** start Supplied data **

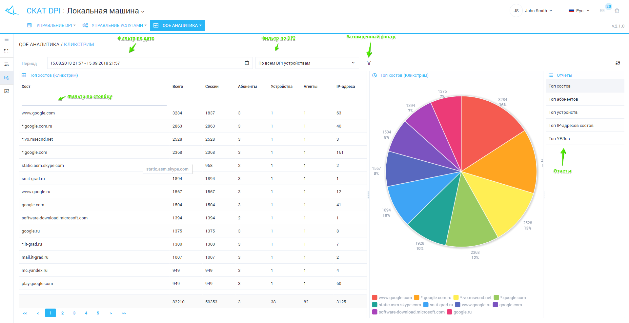Click the advanced filter funnel icon
The width and height of the screenshot is (629, 323).
point(369,63)
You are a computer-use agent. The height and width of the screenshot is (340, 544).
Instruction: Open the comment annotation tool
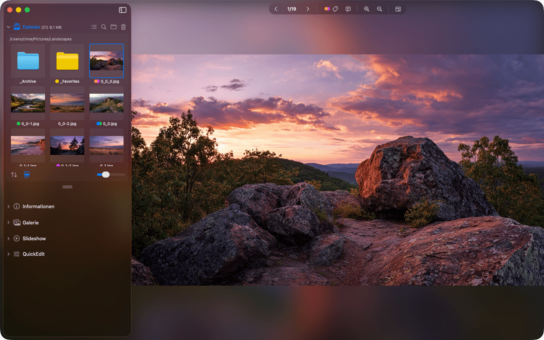click(348, 9)
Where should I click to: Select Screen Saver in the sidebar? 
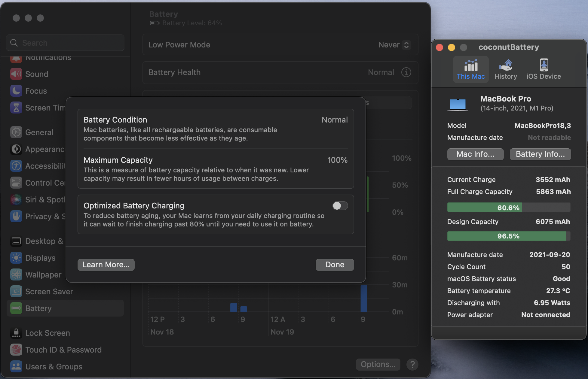(x=49, y=292)
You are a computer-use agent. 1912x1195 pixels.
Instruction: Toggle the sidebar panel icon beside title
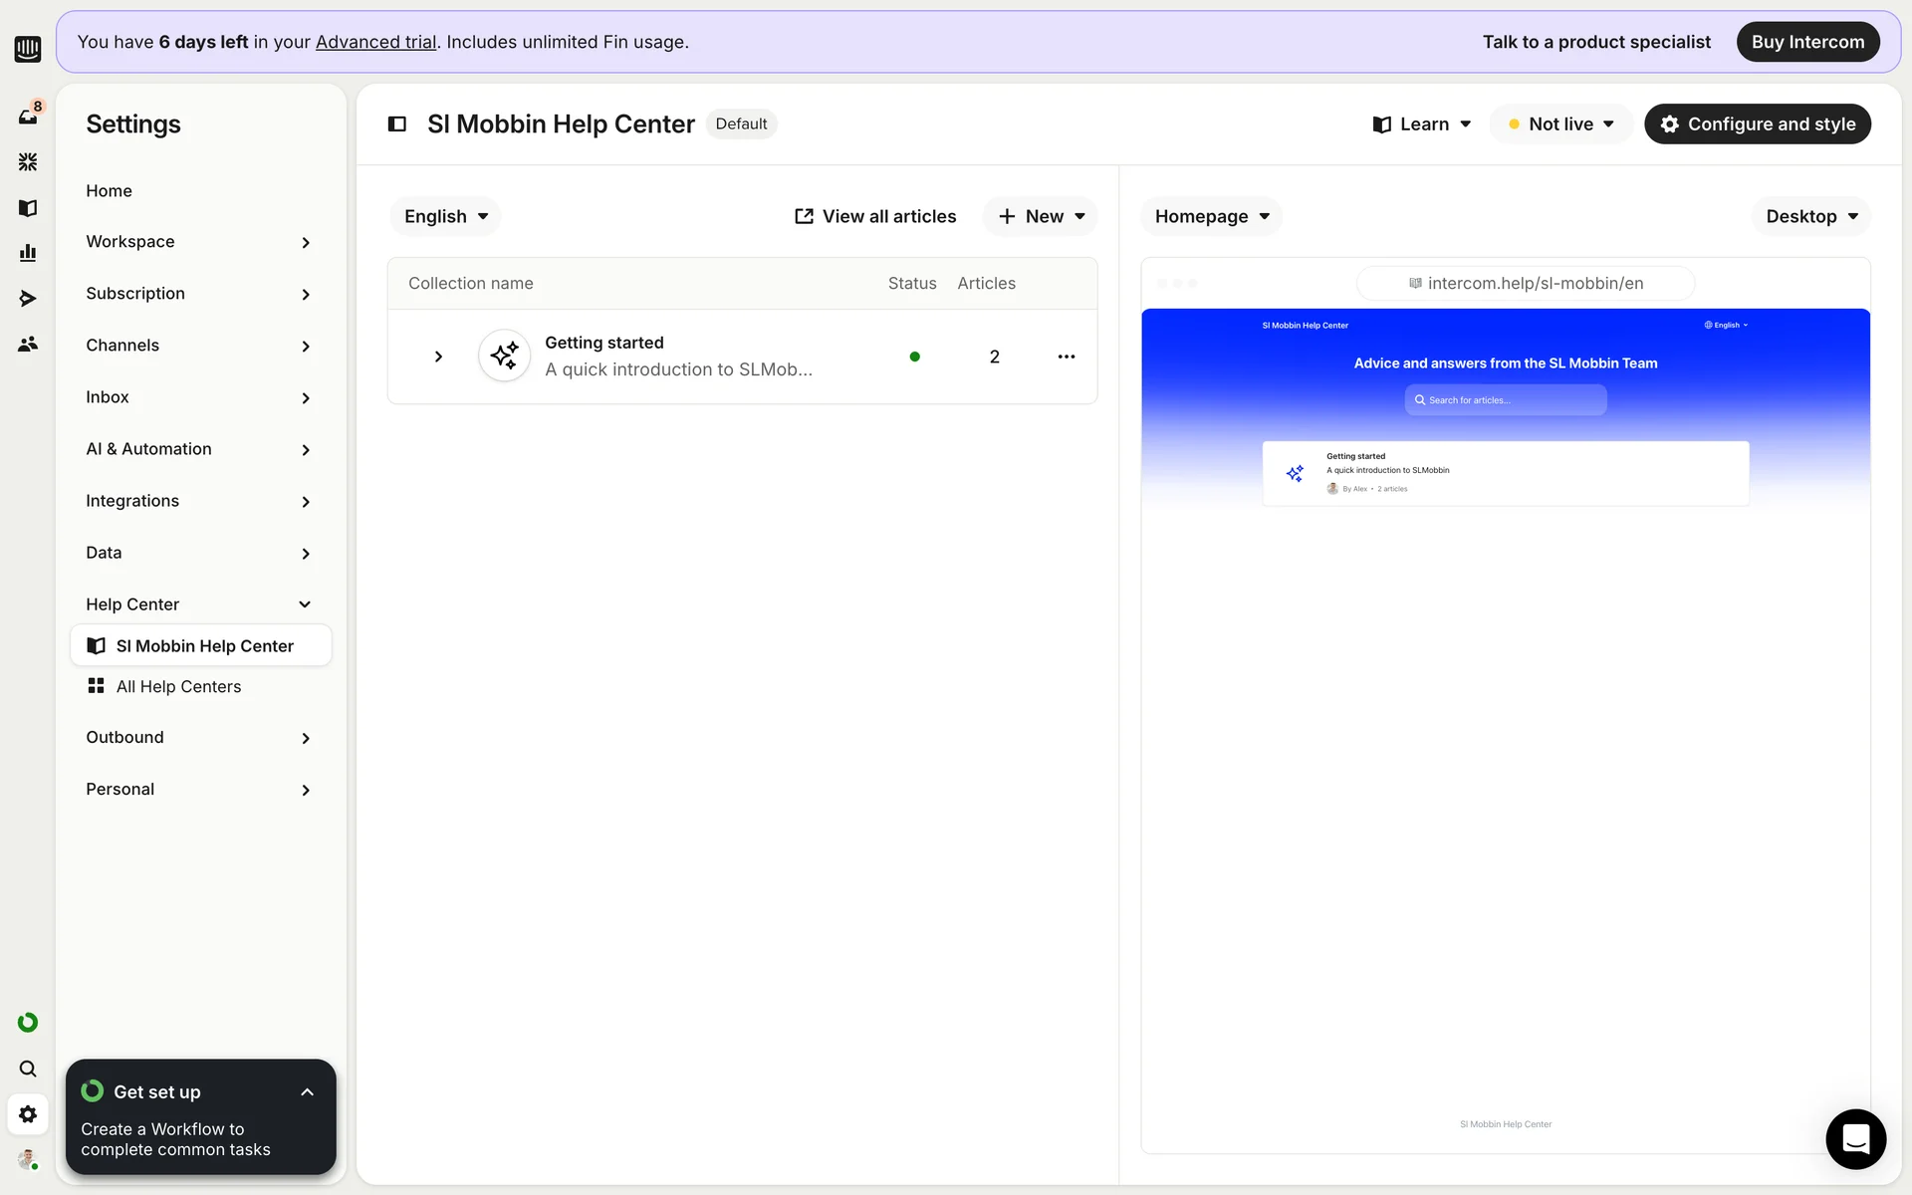tap(397, 124)
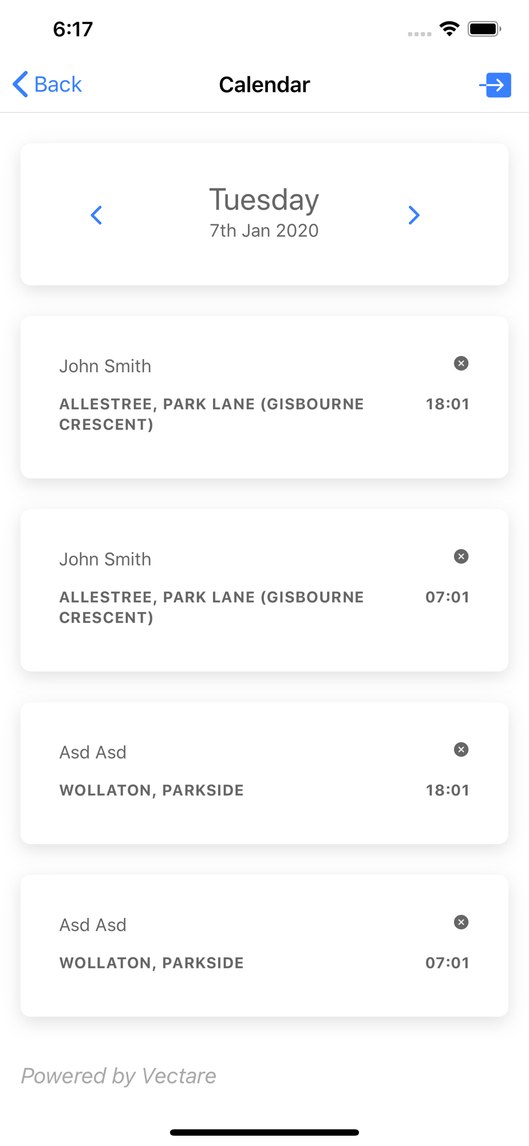
Task: Open John Smith 07:01 Allestree card
Action: tap(265, 590)
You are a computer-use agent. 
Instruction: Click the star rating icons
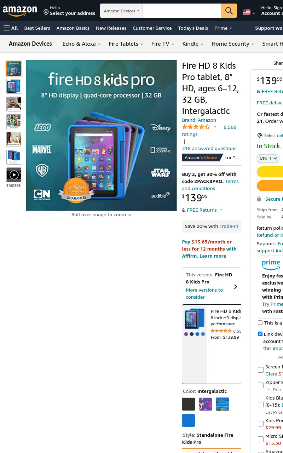coord(196,127)
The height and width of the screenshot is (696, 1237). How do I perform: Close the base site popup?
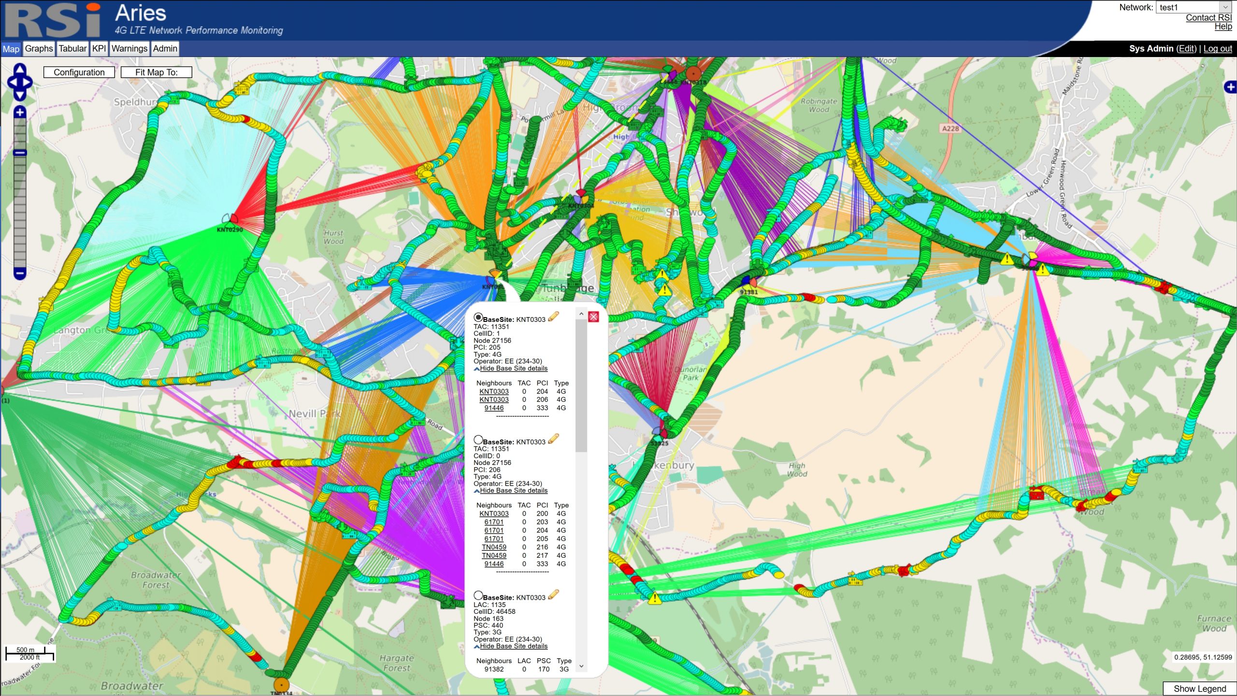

** end Supplied data **

> [To be done]: Output the lines as a numbered list, starting at the line containing "You are a computer-use agent. The" and ending after the line containing "Action: tap(265, 590)". Skip blank lines and leave out the pictures.

> [The answer]:
1. You are a computer-use agent. The height and width of the screenshot is (340, 544).
2. Instruction: Open the comment annotation tool
3. click(348, 9)
4. Where should I click to: Select Screen Saver in the sidebar? 
5. (x=49, y=292)
6. You are a computer-use agent. 1912x1195 pixels.
7. Instruction: Toggle the sidebar panel icon beside title
8. tap(397, 124)
9. Task: Open John Smith 07:01 Allestree card
10. Action: tap(265, 590)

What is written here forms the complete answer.